Outside, the patron's campaign continued. Political calls came in, careful and baritone, and Kai listened to the edges. There was heat building on those lines—a threat veiled in policy talk. People with power have many languages; threats were couched in the names of committees, in the language of jurisdictional technicalities, as if the law were a scarf one could wrap tighter and tighter.

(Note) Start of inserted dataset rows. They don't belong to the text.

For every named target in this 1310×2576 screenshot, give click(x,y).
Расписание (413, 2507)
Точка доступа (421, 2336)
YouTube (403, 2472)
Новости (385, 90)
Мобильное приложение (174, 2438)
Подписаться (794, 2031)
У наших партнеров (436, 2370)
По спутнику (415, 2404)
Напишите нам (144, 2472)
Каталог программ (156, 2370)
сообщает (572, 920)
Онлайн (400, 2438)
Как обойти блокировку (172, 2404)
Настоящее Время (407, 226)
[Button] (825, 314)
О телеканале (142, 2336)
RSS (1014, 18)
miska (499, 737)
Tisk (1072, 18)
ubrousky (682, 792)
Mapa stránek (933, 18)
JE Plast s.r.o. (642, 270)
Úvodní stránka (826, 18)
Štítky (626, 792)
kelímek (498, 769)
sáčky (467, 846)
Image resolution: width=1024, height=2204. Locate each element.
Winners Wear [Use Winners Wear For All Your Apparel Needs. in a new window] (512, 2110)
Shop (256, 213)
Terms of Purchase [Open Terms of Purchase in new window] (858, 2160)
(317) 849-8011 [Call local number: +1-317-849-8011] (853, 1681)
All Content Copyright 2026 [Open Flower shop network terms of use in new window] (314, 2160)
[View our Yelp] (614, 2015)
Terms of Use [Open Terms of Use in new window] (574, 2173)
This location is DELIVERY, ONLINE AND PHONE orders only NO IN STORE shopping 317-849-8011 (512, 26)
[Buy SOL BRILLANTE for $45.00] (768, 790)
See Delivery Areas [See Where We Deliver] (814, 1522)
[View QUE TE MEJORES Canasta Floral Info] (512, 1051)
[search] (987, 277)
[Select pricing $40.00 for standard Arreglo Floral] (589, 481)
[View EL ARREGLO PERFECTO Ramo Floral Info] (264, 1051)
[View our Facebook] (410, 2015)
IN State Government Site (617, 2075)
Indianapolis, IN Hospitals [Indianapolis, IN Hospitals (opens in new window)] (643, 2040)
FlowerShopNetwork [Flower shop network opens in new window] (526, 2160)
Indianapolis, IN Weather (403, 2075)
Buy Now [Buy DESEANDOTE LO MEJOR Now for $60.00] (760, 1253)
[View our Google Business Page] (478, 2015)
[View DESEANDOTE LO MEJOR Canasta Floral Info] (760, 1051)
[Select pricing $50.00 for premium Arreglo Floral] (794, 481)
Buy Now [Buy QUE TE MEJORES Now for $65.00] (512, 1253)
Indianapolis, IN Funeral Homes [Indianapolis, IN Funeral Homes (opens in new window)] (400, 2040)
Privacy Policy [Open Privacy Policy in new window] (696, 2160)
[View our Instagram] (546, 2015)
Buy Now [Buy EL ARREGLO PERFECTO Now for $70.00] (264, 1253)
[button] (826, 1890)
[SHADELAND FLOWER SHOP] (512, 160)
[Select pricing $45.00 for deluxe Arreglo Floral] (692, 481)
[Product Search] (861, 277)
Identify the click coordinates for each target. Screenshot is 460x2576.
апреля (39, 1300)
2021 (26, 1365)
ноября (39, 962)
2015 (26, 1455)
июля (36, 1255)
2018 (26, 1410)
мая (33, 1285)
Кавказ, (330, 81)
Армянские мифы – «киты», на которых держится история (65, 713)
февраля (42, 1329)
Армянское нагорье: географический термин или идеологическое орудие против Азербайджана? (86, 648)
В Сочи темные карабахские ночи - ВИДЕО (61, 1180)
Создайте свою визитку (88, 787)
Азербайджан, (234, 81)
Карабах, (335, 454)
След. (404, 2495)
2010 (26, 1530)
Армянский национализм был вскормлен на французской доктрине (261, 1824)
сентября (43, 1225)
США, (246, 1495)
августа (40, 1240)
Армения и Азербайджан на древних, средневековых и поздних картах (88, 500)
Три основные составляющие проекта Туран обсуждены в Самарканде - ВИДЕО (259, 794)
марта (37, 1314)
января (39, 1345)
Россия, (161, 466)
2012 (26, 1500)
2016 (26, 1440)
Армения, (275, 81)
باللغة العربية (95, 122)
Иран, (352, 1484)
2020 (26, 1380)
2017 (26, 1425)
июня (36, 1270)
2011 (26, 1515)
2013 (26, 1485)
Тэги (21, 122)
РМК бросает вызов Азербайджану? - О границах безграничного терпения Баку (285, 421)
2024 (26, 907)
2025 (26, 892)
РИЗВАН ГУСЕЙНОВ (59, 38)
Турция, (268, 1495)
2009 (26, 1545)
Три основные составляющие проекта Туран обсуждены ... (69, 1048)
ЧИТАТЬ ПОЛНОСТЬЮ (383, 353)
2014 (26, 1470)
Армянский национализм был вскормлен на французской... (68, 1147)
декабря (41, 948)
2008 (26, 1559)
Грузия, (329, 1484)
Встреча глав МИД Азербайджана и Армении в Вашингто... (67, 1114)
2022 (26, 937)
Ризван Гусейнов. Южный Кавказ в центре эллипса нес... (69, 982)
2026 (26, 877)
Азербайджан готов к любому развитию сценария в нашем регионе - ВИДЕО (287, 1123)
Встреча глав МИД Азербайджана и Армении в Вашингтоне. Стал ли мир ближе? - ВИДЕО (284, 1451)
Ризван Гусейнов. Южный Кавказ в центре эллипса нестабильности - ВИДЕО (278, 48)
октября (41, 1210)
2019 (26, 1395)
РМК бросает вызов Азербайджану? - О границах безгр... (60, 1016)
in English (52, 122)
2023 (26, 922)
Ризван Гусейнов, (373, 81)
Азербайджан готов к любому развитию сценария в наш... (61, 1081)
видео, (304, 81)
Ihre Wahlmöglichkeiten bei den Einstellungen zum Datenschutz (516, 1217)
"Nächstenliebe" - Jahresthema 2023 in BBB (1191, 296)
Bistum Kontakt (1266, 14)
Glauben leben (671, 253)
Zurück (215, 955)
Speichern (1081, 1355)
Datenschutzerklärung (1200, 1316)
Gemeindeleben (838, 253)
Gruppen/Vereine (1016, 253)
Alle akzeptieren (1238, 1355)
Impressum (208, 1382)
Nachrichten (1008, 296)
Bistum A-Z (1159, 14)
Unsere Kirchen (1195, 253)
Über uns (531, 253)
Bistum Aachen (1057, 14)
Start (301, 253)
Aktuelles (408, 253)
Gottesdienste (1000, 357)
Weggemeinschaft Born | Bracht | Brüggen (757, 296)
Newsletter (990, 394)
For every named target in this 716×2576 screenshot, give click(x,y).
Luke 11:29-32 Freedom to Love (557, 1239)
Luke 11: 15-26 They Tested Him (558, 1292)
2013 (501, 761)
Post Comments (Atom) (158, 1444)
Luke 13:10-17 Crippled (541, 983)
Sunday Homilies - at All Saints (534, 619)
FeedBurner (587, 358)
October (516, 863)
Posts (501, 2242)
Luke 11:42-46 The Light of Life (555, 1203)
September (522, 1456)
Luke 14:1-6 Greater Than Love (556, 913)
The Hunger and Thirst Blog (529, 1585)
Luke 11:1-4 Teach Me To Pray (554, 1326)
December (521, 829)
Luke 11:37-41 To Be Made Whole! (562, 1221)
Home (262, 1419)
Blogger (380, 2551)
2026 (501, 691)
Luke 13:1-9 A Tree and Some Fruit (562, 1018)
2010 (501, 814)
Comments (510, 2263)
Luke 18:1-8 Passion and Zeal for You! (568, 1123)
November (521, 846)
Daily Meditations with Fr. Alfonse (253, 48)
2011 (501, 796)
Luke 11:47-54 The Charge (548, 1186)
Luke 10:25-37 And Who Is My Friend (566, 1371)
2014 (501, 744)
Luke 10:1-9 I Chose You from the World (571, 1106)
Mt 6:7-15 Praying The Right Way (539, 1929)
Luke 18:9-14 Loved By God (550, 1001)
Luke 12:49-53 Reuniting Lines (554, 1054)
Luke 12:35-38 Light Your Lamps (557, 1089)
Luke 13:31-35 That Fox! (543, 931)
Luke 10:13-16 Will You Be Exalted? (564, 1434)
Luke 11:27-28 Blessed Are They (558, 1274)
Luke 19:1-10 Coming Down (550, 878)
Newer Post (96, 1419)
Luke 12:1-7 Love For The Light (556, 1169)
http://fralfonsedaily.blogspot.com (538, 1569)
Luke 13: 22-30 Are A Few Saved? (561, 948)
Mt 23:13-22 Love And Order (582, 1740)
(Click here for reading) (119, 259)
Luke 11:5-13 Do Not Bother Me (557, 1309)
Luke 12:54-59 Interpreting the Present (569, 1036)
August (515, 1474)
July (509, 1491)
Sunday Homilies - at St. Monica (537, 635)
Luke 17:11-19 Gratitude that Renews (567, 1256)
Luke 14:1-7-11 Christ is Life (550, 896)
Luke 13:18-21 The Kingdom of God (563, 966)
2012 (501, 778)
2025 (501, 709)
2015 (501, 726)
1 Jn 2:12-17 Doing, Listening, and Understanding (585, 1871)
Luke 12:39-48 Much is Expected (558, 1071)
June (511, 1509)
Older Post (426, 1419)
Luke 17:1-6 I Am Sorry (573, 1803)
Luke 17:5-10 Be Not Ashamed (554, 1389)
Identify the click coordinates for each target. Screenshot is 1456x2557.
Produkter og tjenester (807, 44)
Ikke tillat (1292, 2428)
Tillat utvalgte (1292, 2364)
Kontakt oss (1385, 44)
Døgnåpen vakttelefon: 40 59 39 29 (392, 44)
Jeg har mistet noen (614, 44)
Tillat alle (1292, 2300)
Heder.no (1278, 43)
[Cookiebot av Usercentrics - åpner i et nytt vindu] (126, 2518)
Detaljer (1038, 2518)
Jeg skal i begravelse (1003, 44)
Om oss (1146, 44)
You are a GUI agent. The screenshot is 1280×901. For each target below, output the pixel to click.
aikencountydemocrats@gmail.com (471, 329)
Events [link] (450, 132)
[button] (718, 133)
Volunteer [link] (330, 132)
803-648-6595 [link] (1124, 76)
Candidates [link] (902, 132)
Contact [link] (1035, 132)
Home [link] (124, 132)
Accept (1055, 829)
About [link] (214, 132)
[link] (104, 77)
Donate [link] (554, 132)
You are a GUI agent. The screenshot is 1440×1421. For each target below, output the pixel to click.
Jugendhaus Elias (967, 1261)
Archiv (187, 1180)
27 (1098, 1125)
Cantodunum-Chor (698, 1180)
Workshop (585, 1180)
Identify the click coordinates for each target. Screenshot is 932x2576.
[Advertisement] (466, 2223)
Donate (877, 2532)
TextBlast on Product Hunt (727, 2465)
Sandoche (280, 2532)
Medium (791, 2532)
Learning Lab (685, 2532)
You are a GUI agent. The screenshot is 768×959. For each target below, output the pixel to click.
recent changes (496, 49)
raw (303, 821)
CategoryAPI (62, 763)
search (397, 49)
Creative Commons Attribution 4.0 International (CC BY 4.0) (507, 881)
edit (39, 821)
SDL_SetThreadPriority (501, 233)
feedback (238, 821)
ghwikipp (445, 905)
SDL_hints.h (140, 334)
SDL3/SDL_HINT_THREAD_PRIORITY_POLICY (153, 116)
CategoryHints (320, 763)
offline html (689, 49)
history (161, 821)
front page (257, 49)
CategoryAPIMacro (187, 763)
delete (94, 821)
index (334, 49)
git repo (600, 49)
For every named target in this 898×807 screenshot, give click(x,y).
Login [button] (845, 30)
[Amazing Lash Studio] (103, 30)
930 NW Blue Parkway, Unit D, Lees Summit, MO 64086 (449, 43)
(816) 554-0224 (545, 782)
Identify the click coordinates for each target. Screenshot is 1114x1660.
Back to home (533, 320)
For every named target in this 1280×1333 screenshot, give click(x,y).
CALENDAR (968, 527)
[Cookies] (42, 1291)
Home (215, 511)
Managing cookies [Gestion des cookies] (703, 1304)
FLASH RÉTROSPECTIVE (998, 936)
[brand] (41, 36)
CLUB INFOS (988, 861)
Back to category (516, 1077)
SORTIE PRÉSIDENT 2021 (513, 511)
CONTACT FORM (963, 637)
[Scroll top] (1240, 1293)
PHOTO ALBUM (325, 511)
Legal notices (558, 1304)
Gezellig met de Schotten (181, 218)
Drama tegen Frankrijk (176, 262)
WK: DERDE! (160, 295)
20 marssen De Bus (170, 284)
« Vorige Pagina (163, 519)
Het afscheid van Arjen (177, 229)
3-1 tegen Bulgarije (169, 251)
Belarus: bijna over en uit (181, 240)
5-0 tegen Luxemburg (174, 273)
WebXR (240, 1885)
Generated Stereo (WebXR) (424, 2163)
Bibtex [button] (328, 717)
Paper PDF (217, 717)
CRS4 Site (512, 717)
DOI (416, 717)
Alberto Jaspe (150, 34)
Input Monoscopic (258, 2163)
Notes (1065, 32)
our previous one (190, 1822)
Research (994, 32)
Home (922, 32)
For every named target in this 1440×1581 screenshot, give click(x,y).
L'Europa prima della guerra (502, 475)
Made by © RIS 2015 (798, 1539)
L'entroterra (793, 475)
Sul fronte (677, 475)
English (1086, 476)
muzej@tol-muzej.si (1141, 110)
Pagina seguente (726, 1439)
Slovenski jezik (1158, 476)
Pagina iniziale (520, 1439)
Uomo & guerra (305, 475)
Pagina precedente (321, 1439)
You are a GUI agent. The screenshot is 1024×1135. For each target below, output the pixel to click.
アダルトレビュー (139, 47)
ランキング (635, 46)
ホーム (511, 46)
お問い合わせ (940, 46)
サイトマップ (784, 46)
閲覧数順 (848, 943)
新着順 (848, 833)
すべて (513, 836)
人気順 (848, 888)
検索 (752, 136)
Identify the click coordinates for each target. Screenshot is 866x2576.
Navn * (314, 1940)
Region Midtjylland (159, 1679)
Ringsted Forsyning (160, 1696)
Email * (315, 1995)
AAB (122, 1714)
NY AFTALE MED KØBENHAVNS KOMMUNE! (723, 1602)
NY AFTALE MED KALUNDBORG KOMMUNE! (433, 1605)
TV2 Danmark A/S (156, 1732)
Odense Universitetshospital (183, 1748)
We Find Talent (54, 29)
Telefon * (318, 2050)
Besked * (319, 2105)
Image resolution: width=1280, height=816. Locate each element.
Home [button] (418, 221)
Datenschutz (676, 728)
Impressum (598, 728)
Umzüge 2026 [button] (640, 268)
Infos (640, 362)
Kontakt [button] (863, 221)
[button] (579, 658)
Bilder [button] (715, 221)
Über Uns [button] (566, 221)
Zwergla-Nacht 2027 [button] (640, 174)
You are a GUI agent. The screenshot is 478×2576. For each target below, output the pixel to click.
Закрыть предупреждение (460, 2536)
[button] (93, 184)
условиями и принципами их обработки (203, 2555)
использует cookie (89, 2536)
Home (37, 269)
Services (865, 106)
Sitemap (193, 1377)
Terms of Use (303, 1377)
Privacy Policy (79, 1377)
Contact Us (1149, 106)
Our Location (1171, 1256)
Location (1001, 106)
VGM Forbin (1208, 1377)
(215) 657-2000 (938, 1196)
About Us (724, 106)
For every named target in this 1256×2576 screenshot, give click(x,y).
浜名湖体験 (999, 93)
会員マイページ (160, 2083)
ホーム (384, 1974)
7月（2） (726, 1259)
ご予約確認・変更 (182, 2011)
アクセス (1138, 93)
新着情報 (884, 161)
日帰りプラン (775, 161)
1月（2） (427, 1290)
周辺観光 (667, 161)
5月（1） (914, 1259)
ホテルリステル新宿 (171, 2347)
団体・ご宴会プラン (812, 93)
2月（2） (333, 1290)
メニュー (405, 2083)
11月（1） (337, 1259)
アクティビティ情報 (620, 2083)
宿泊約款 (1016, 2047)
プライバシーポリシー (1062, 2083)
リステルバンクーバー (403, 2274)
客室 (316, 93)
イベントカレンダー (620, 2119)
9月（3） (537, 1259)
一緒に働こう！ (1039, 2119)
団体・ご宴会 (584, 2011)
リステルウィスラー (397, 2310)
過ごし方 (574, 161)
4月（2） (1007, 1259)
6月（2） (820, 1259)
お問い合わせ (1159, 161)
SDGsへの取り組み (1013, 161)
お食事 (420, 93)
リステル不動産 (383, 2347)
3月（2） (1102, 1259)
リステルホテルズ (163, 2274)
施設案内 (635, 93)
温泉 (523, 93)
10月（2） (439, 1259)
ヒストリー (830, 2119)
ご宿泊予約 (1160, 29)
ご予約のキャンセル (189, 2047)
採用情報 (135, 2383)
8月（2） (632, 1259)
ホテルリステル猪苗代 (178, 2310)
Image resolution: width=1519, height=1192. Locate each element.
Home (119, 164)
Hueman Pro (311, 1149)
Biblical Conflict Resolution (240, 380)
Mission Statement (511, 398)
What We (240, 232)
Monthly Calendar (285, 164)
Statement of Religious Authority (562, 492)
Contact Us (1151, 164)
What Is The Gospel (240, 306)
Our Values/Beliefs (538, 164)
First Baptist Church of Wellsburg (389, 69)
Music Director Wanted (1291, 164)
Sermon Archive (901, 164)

Kai felt the familiar coil of strategy pull. He could answer with forceful exposure, but he chose a different lever: names and safety. If the patron wanted to play politics, he would find himself answering formal requests in rooms with cameras and paperwork. Time, Kai knew, could be used as a blade; slower moves could carve more precise shapes.

At dusk, when the city's neon began to drink the light, Kai sat on the stairwell with Jax and let his hands relax on his knees. He'd signed the right forms, checked the chains of custody, ensured that Moth had a secured line and a number he could call. He'd set up a mediator and booked a private room for the manager's reconciliation meeting.

"Do you ever feel like we're causing harm?" Jax asked suddenly, the question stripped of bravado.

Kai stared at the slow fall of an evening car's headlights. "Every day," he said. "That's why we try not to make it cruel." He thought of the manager, of the way the junior man had cried, of Moth's small grateful smile. The world they were reshaping would still bruise people. That was the inconvenient truth. The line was to reduce the unnecessary bruises, to ensure consequences touched guilt and not the innocent.

"Tomorrow," Jax said, voice smaller, "we might have to be louder."

"Maybe," Kai replied. "But not unless we have to."

He tucked his hands into his jacket and, for the first time that week, allowed himself to imagine a future where a child could go to school without a name on a news feed. It was a small thing—minor, almost insignificant—but it felt like a lighthouse in a city full of alleyways.

When they turned in for the night, Kai left a note on the investigator's table: Check Moth's contact at 11pm, confirm transfer done. Practical. Necessary. Human.

He slept in bursts and woke with the sun's light as if each hour were a small triumph. The fight had become less about furious strikes and more about keeping small bones intact: family dinners, school runs, the steady breath of people who deserved a quiet life. In the morning, he would go back to the archive and the files and the slow, exact work of converting evidence to consequence. But tonight, there was the simple proof of a small life saved, a message from a man who'd lost his nerve—and a quiet hand extended to meet it.

Kai kept that proof close and let it steady him. He had a list of names and the work to do. He also had the certainty that, for all the calculations and the legal letters and the careful manipulations, people were still the center of what he fought for. That was how he would remember to be careful.

Tomorrow would be loud in other ways. Tonight they held small things together, and that felt like enough.